# [Task statement]
Could you rewrite the stretch of records from the line containing "You are a GUI" through the end of the records, swapping "pixels" for "px" and keeping everything else the same? Leave the pictures out of your answer.

+--

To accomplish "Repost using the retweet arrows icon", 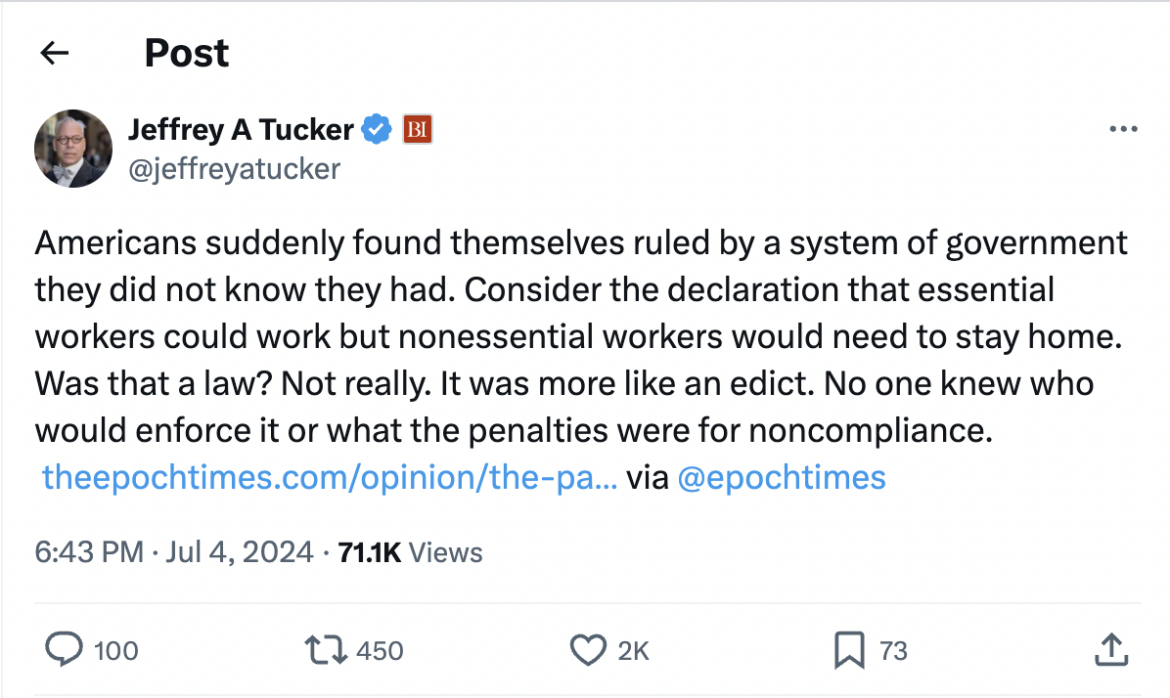I will (328, 651).
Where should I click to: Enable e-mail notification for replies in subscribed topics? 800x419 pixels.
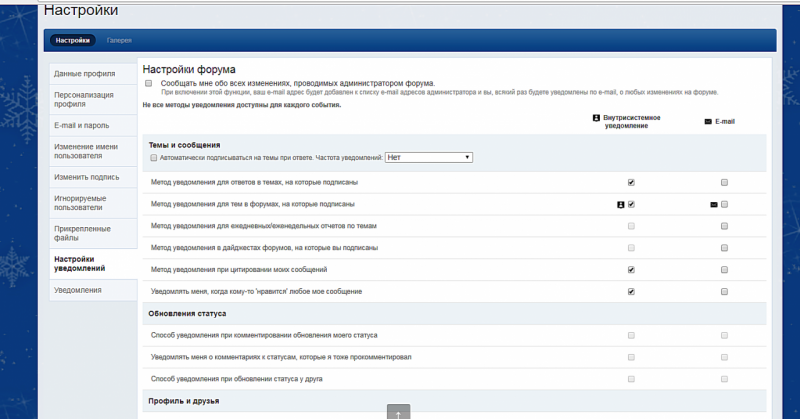click(x=724, y=182)
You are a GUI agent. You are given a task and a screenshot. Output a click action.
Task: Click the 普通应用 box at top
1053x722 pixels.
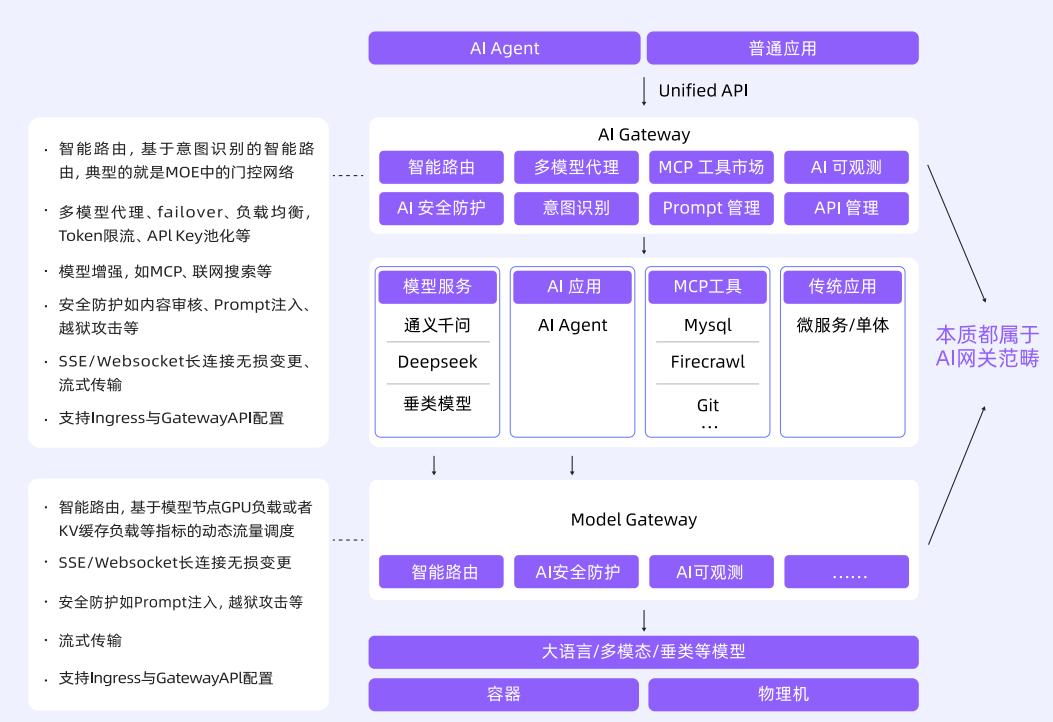pyautogui.click(x=782, y=48)
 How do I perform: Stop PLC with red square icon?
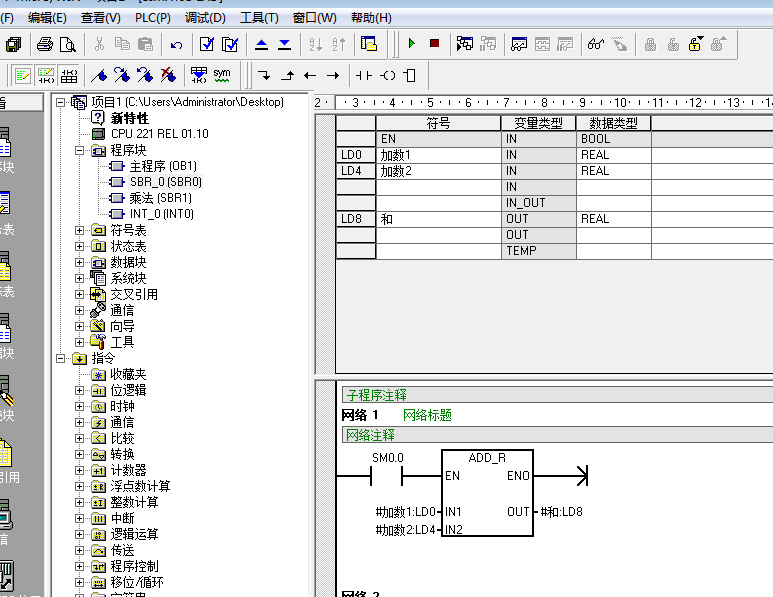coord(434,44)
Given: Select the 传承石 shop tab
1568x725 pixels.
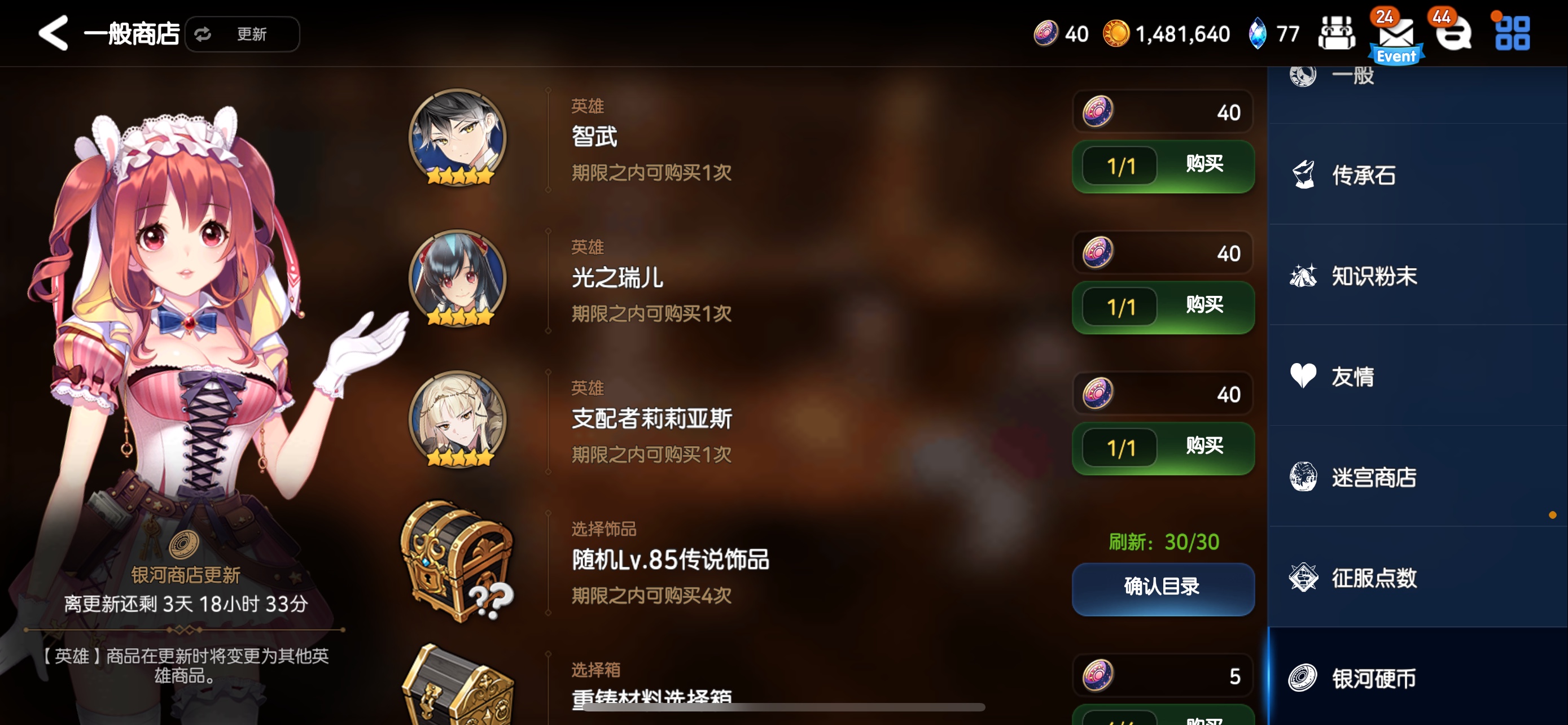Looking at the screenshot, I should (x=1417, y=174).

+--

# [Final result]
You are a GUI agent. You are given a task and a screenshot. Output a click action.
Task: Click the 普通应用 box at top
1053x722 px.
pyautogui.click(x=782, y=48)
 How do I perform: Stop PLC with red square icon?
coord(434,44)
Given: Select the 传承石 shop tab
1568x725 px.
Looking at the screenshot, I should (x=1417, y=174).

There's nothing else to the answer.